> [Task prompt]: What you write should be an exact repeat of the lines from the one with "Screen dimensions: 746x438" through the final line below, minus the pictures.
[Material for the task — start]
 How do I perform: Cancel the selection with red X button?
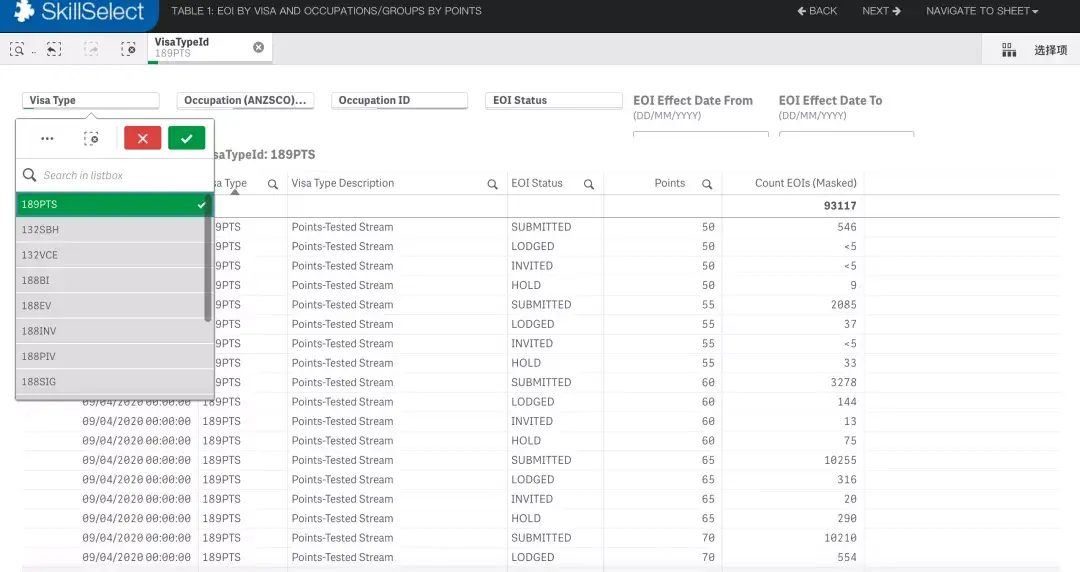tap(142, 138)
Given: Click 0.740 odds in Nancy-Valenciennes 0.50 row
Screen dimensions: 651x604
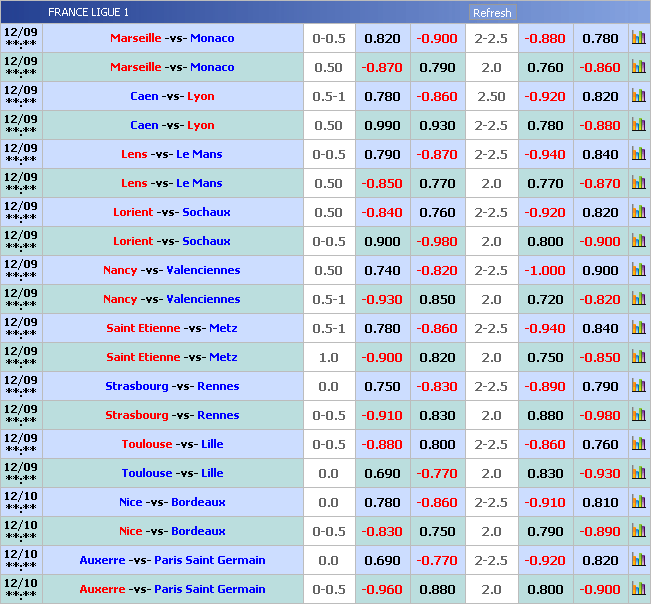Looking at the screenshot, I should tap(382, 270).
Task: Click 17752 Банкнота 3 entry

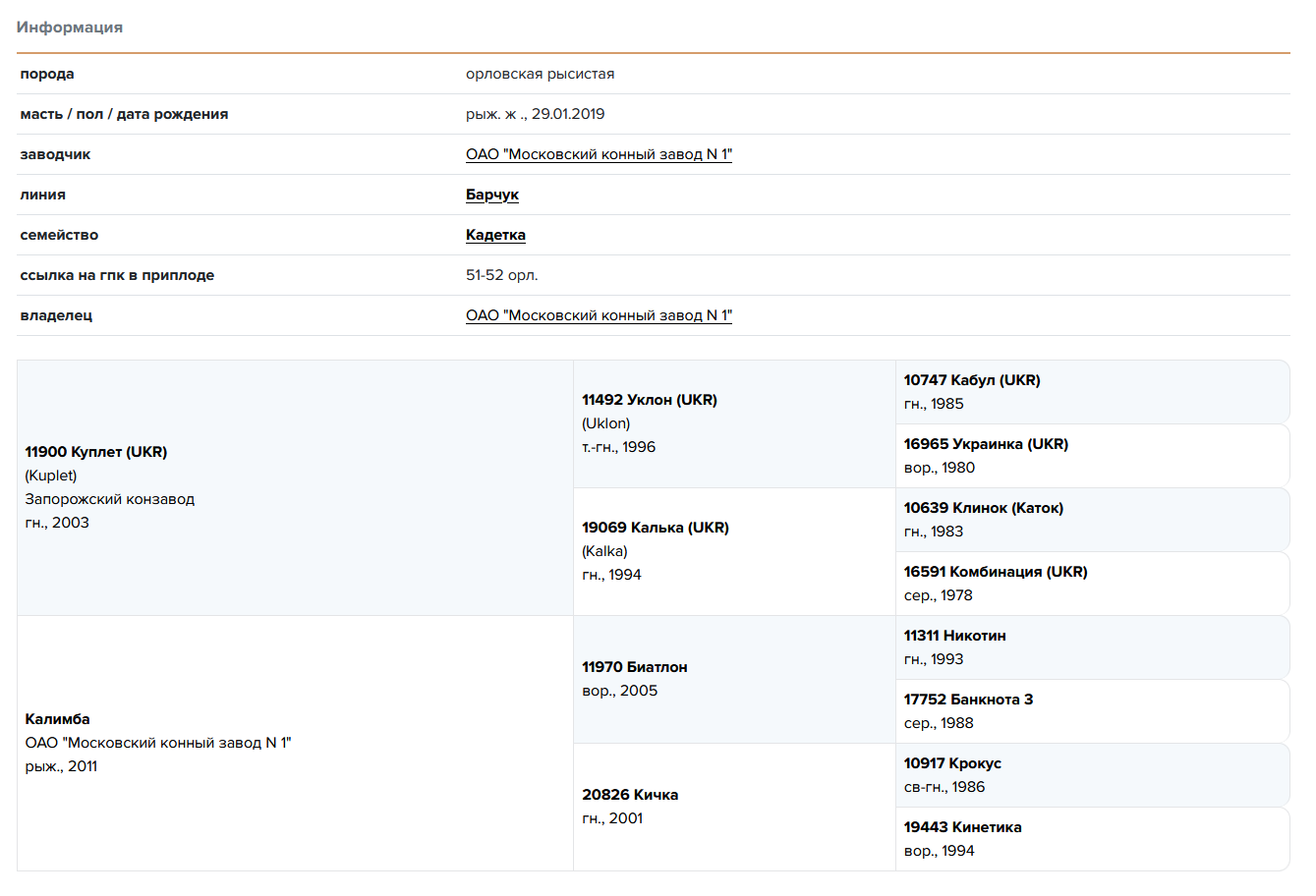Action: (968, 700)
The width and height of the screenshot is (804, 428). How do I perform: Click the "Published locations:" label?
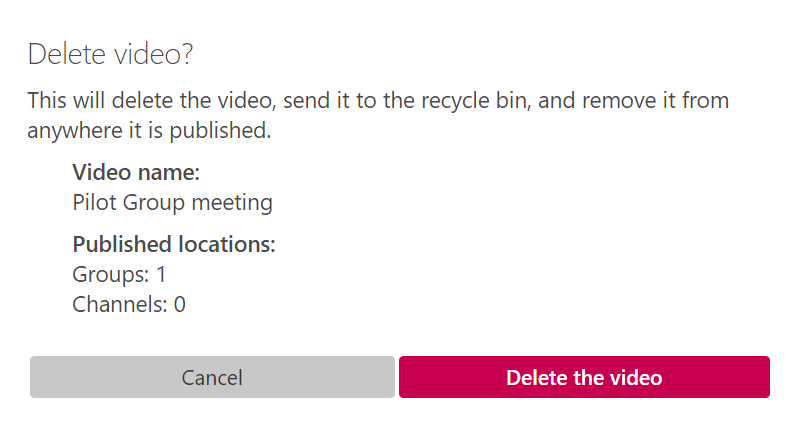(173, 244)
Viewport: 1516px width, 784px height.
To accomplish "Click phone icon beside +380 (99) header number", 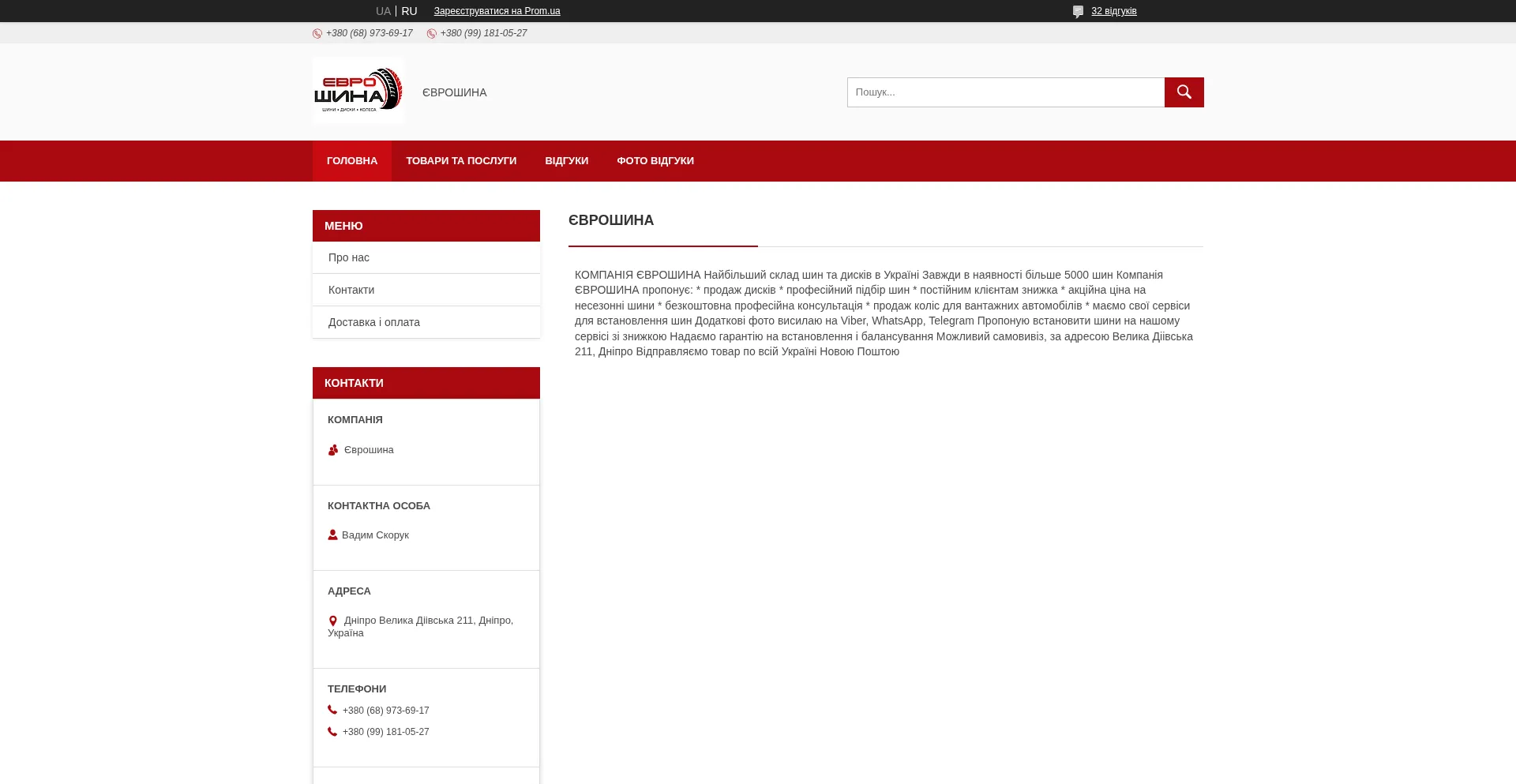I will tap(432, 34).
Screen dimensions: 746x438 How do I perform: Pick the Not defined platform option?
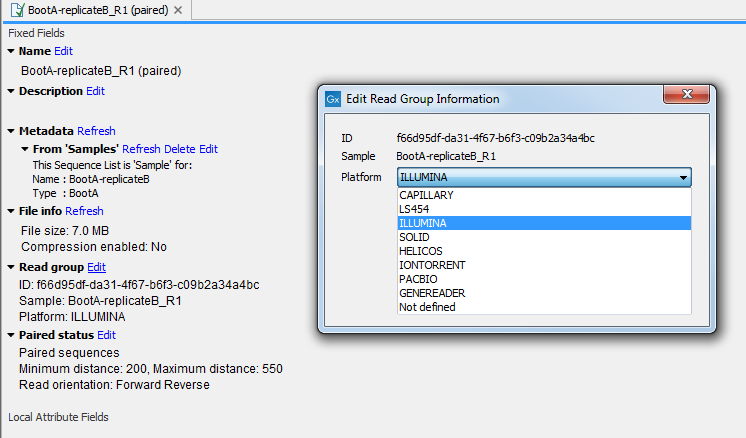[427, 307]
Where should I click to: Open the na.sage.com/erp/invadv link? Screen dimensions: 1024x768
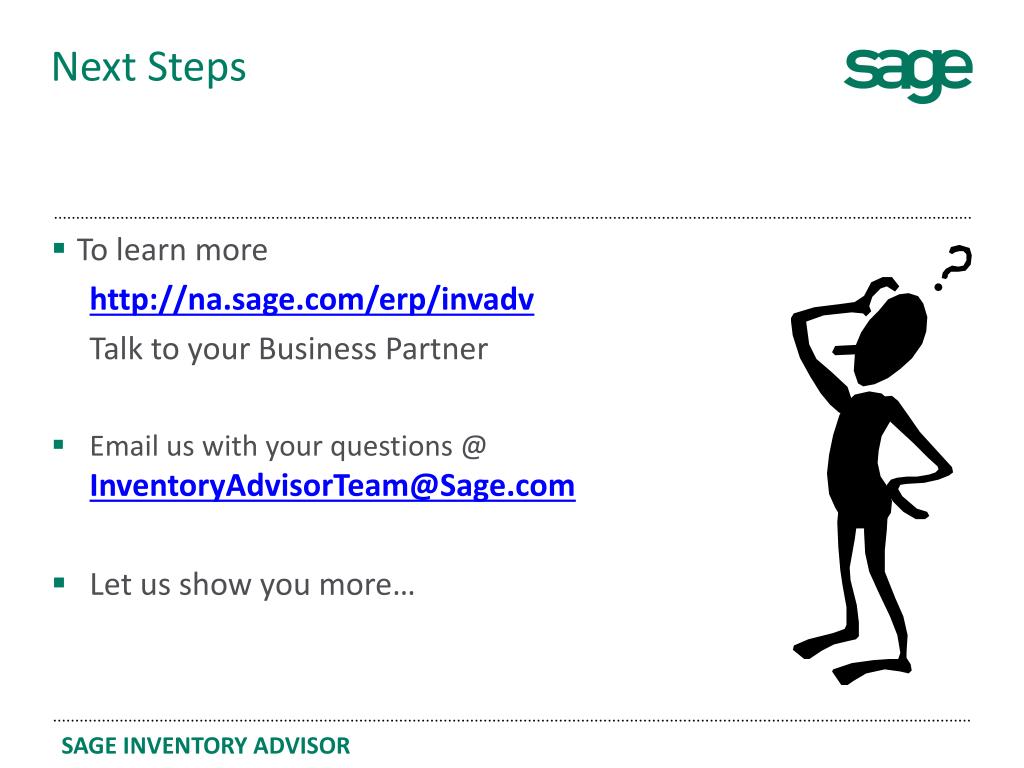click(312, 300)

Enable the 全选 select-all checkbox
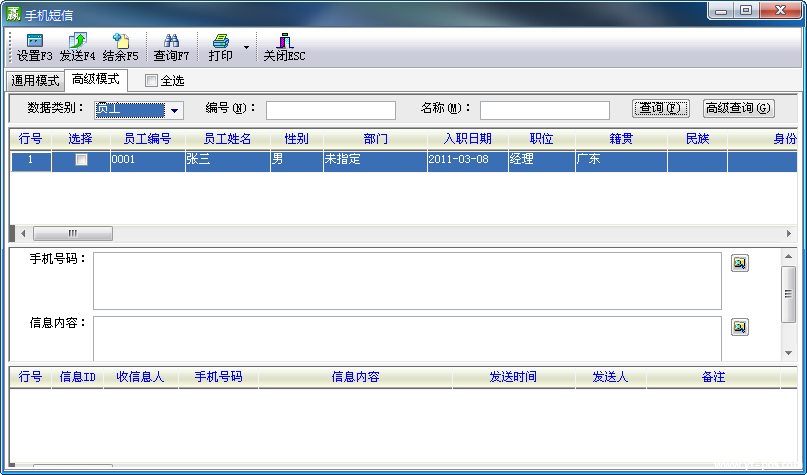(x=152, y=81)
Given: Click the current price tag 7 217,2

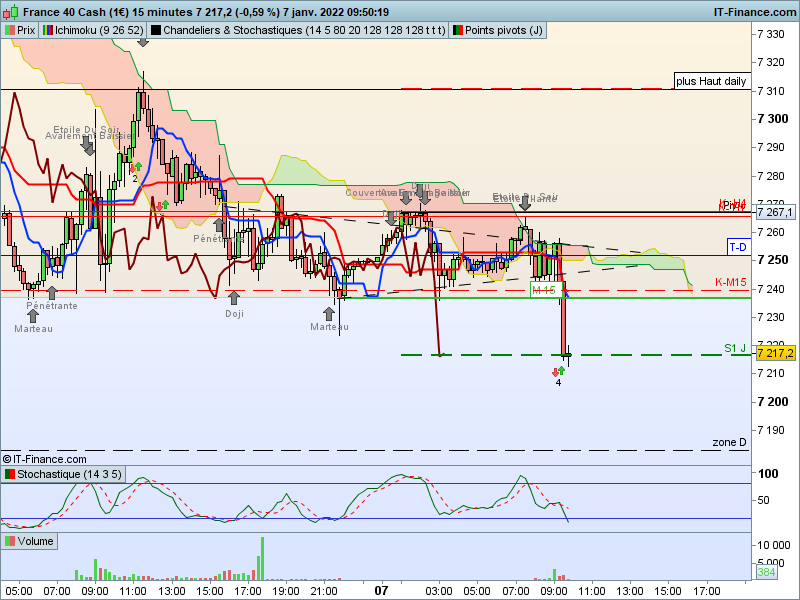Looking at the screenshot, I should [x=775, y=353].
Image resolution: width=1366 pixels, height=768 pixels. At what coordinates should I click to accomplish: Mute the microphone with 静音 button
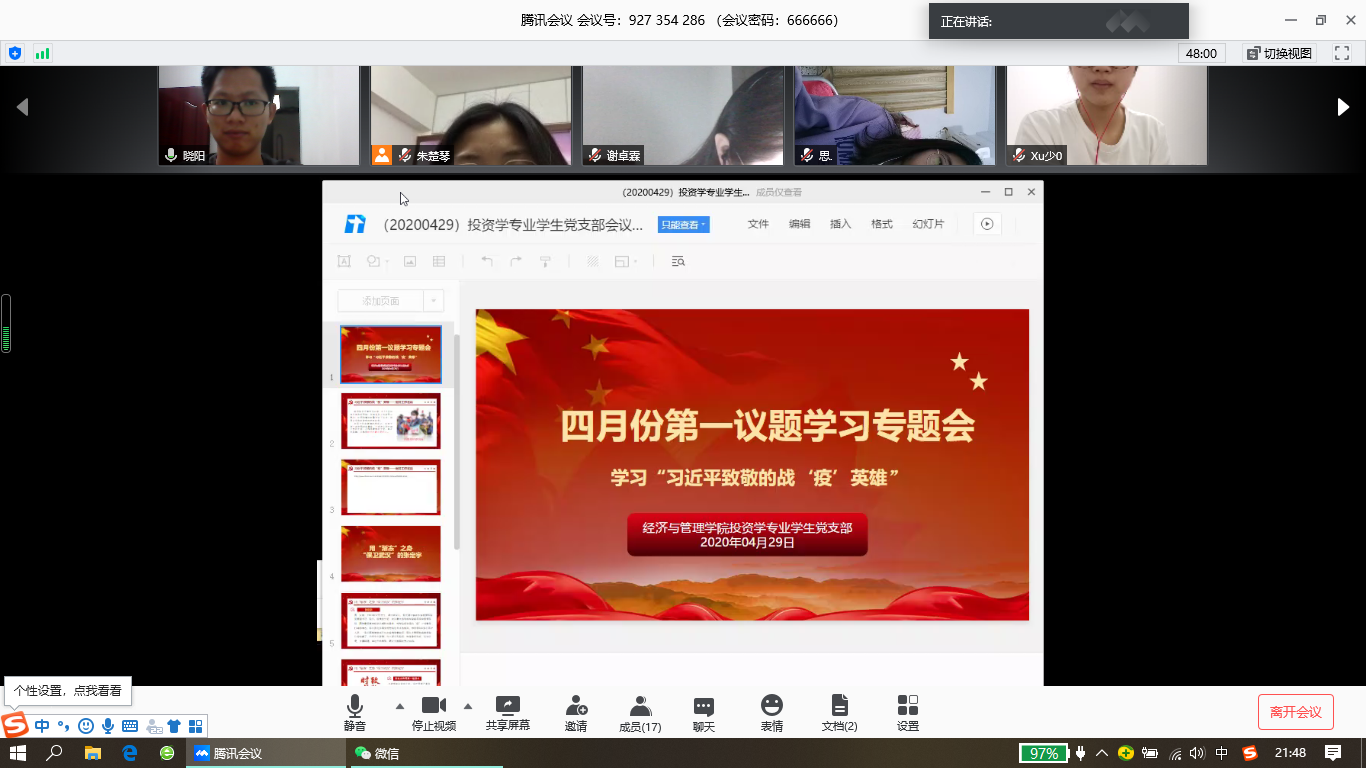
[Material for the task — finish]
> [Result below]:
Screen dimensions: 746x438 How do I perform: Pick the Not defined platform option?
[427, 307]
Where should I click to: Open the na.sage.com/erp/invadv link? Screen dimensions: 1024x768
click(312, 300)

Enable the 全选 select-all checkbox
(x=152, y=81)
Given: Click the current price tag 7 217,2

Looking at the screenshot, I should [x=775, y=353].
Image resolution: width=1366 pixels, height=768 pixels. At what coordinates should I click to accomplish: Mute the microphone with 静音 button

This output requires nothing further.